One of the challenges we often encounter is a large number of features available per observation - surprisingly, not the lack of them. We have a ton of information provided by our profiling solution (e.g. behavioral data, device and network information), transaction data provided by the client (what was bought, payment details, etc.) and data from additional external APIs - in total a couple of thousand features, even before we perform feature engineering.
For each transaction, we have to put client-provided data through hundreds - or in some cases even thousands - of feature engineering pipelines. At the same time, we have to get supplementary data from our profiling script and various internal and external APIs. In the next step, we have to perform predictions by multiple models. All of that has to be done in real-time, otherwise, customer conversion will suffer due to cart abandonment.

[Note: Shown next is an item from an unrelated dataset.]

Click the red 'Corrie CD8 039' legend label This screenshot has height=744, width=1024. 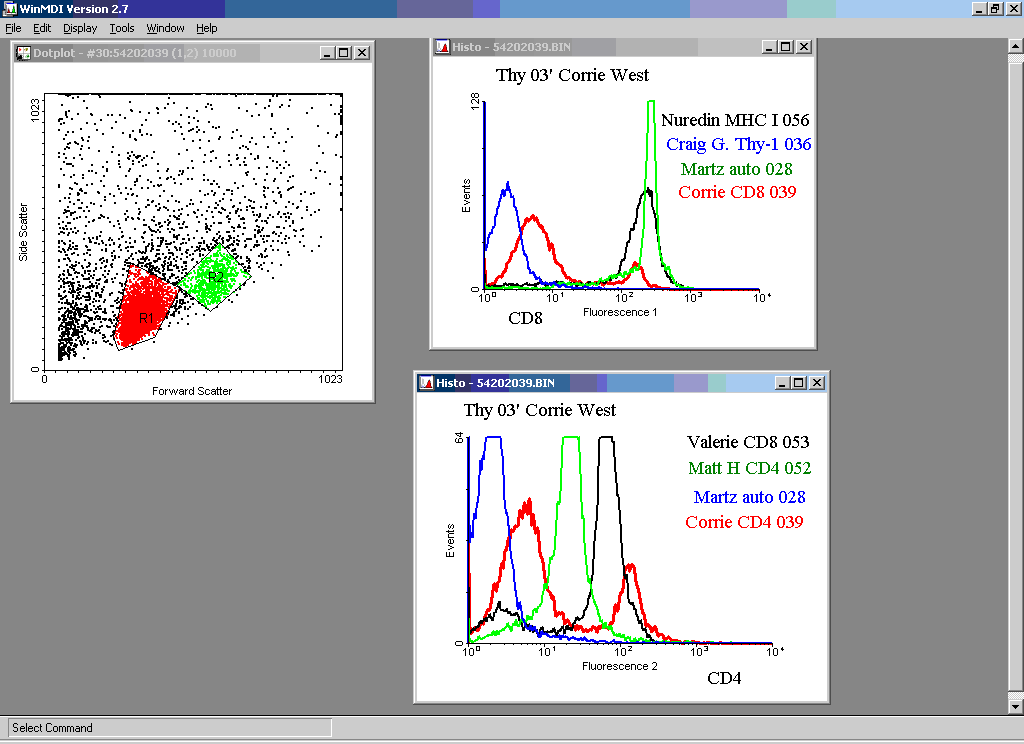[x=737, y=192]
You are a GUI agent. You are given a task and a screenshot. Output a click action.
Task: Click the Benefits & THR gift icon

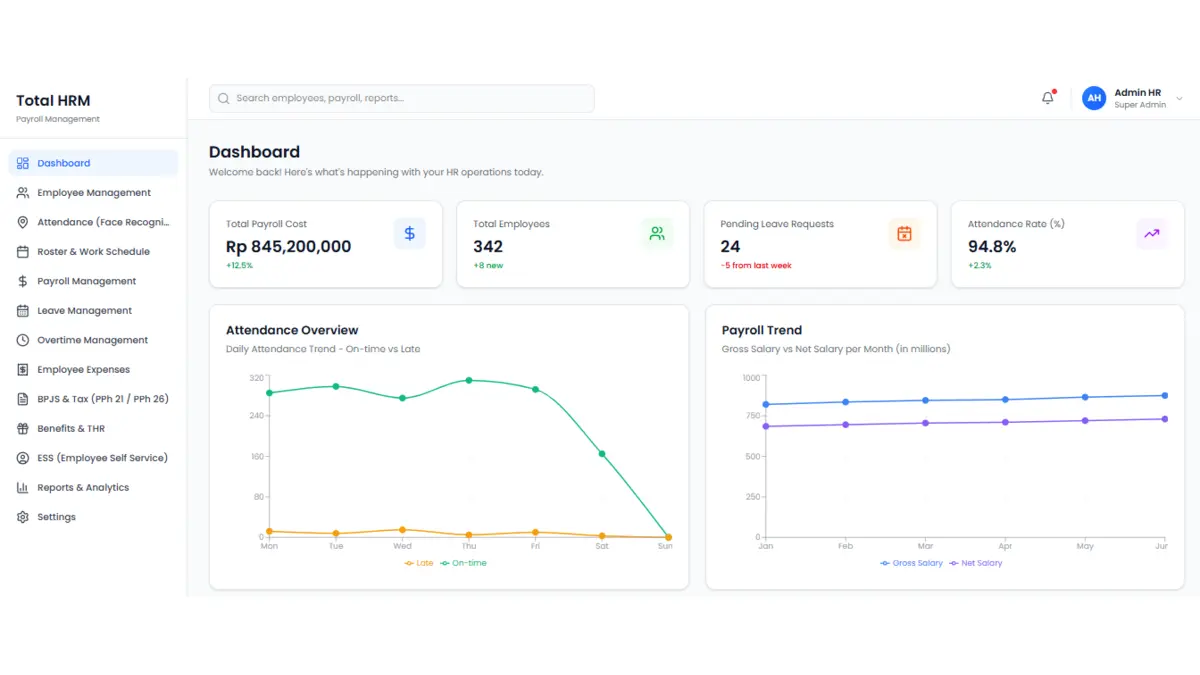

We wanted to test the qualitative performance of various XGBoost and CatBoost models, to see which one will better suit our needs. In this particular case, we are going to take a closer look at the last step of that process - prediction. Namely, we are going to use HyperOpt to tune the hyperparameters of models built using XGBoost and CatBoost. Having as few false positives as possible is crucial in the business of fraud prevention, as each wrongly blocked transaction (false positive) is a lost customer. Therefore, in this analysis, we will measure the qualitative performance of each model by taking a look at recall measured at a low percentage of traffic rejected.